TRECHO DA FONTE>

Mudança certeira
Após tempos de muitas reflexões e aprendizados, o jovem Luis Oliveira fala sobre as atitudes que o fizeram sair de um cotidiano profissional opaco para ingressar no time da Communitaria.
Sua carreira começou de forma bem diferente. Como foi sua trajetória até encontrar a paixão pela área social?
Eu venho de uma família simples. Então, sempre foi muito normal, para mim, ter que correr atrás das coisas que eu quisesse. Comecei a trabalhar bem cedo, com quinze anos. No começo, trabalhei em uma vidraçaria, com entrega de comida, auxiliar de almoxarifado... conciliando sempre estudo e profissão.
Nessa época, meu objetivo era simples: passar o resto da vida na empresa em que estivesse. Vinte, trinta anos. Fazer carreira, ter um salário alto, vida confortável, esse tipo de coisa. Era um pensamento bem conformista.
No entanto, nessa época já me incomodava com o fato de que, apesar de me dedicar muito, não recebia o devido reconhecimento. Desmotivado, comecei a procurar outros empregos. Ao começar em outra empresa, na qual me sentia muito mais “encaixado”, fui feliz por um tempo: bom salário, benefícios. Minha visão era puramente materialista; acreditava que tinha tudo o que precisava. Mesmo assim, o tempo passou e não estava feliz novamente. Sentia angústia; algo faltava.
O que se alterou, então? Qual foi o momento em que decidiu mudar de área?
Percebi, depois de um tempo, que a questão não era com a empresa; era comigo. Independentemente do aspecto formal, queria sentir que trilhava um caminho compatível com meus princípios.
Essa reflexão se aprofundou quando comecei a ler o blog de um casal de brasileiros que largaram seus respectivos empregos e viajaram a países da África, Ásia e Oceania a fim conhecer pessoas que atuam em suas comunidades, com o intuito de identificar novas formas de agir e contribuir para a transformação social. Cada nova história mexia muito comigo e, apesar de sentir certa inquietude, aquilo trouxe clareza sobre o que acontecia dentro de mim.
Comecei a fazer trabalhos voluntários; minha primeira experiência foi em um programa que desenvolve projetos de melhorias para ONGs. Aquilo fez meus olhos brilharem. Desenvolvi com meu grupo uma ação para um albergue no Centro de São Paulo. Foi o início desse meu despertar; saí da zona de conforto e fui em busca de mudanças. E me senti plenamente satisfeito enquanto fazia aquilo! O impacto foi transformador. E acabei querendo mais.

TAREFA BREVE> Repita sem alterações a passagem da entrevista sobre a mudança de carreira, começando em "Percebi, depois de" e terminando em "com meus princípios.".

MATERIAL REUNIDO>

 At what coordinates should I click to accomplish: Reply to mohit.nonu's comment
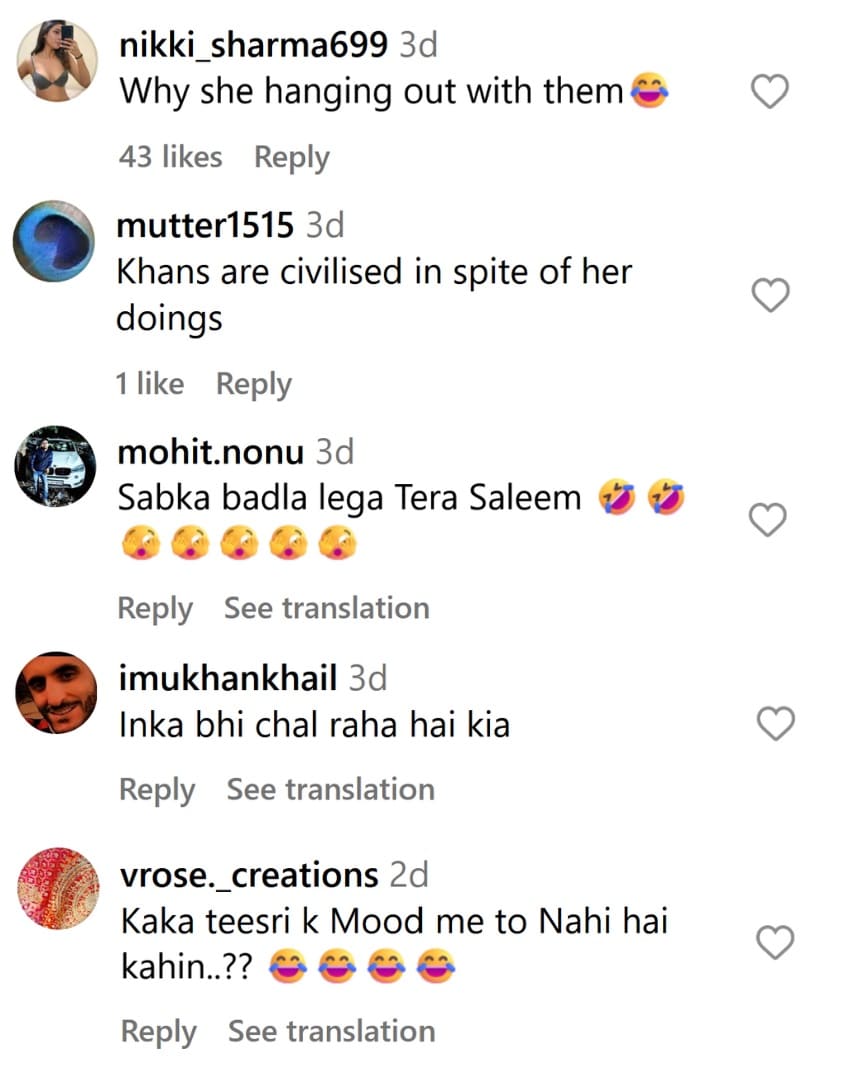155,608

SOLUÇÃO ESCRITA>
Percebi, depois de um tempo, que a questão não era com a empresa; era comigo. Independentemente do aspecto formal, queria sentir que trilhava um caminho compatível com meus princípios.